The first week of the competition seems to have reinforced the thesis that Brazilians’ distance to Europeans is not as large as imagined. Prior to Botafogo’s victory over Champions League champion Palmeiras and Fluminense were clearly higher than their rivals, respectively, in the draws with Porto and Borussia Dortmund.
This Friday (20), it was the turn of Flamengo to punish Chelsea. The formula was different from the defensive adopted by Botafogo. The red-black team sought the attack for much of the clash and established its superiority to build a 3-1 turn, called by the Spanish newspaper brand “another lesson from Brazilian football to the European”.
The teams of Brazil (Botafogo, Fluminense, Flamengo and Palmeiras) have so far accumulate seven games in the United States, with five wins and two draws, nine goals scored and two conceded. In clashes with Europeans, they are two triumphs and two draws, with four goals scored and one conceded.

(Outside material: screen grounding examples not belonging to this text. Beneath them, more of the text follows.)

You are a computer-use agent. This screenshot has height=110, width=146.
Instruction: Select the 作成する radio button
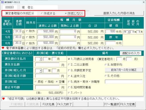tap(42, 13)
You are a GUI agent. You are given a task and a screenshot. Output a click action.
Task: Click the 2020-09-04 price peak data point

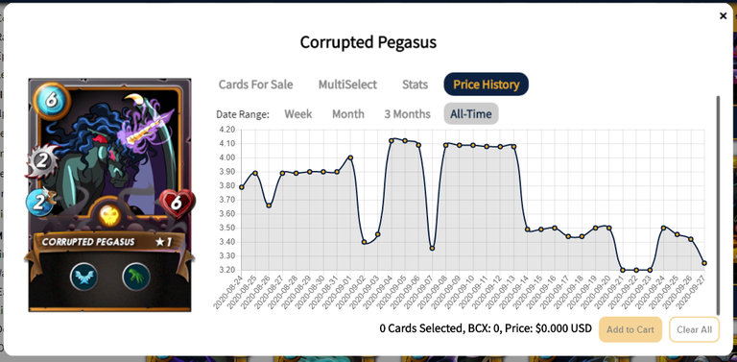click(392, 140)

These are numbers that are surprised to be taken into account that the clubs in the country had been suffering at the World Cup since the winning of Corinthians in 2012.

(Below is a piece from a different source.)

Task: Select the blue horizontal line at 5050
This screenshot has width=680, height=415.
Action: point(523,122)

In the previous version of the competition, in which the representative of South America was already entering the semifinals, it became recurring the elimination of the Brazilian team in the first match, as occurred with Internacional (2010), Atlético Mineiro (2013), Palmeiras (2020), Flamengo (2022) and Botafogo (2024). The last four who advanced to the decision, always against a European, lost: Grêmio (2017), Flamengo (2019), Palmeiras (2021) and Fluminense (2023).

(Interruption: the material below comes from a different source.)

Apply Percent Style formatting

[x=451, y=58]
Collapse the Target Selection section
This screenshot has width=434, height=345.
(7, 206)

In the new Club World Cup, Brazil is the only country with four representatives, the result of its domain in South America. The six most recent editions of the Copa Libertadores ended with a Brazilian champion, and four of them had exclusively Brazilian endings – in the latest decision, Botafogo surpassed Atlético Mineiro.
There is evident economic advantage of the country’s associations in relation to their continental competitors. The lucrative TV agreements and the money that gushes from sports betting sites – which sponsor the 20 teams of the Brazilian Championship – established an even greater distance for rivals, even the most traditional in Argentina.
The Argentine team is the current world champion, while the Brazilian is experiencing an extended technical and identity crisis, but at the level of clubs the logic is reversed. Last year was records, with revenues that exceeded R $ 1 billion for Flamengo (R $ 1.334 billion), Palmeiras (R $ 1.274 billion) and Corinthians (R $ 1.115 billion).
This flow of money made the respected English magazine The Economist refer to Brazilian football as “The Next Premier League”. Perhaps it is exaggeration, but the performance seen in the Club Cup – with all the caveats, one of them the tournament at a time when Europeans are usually on vacation – suggests that the distance may not be the size you imagined.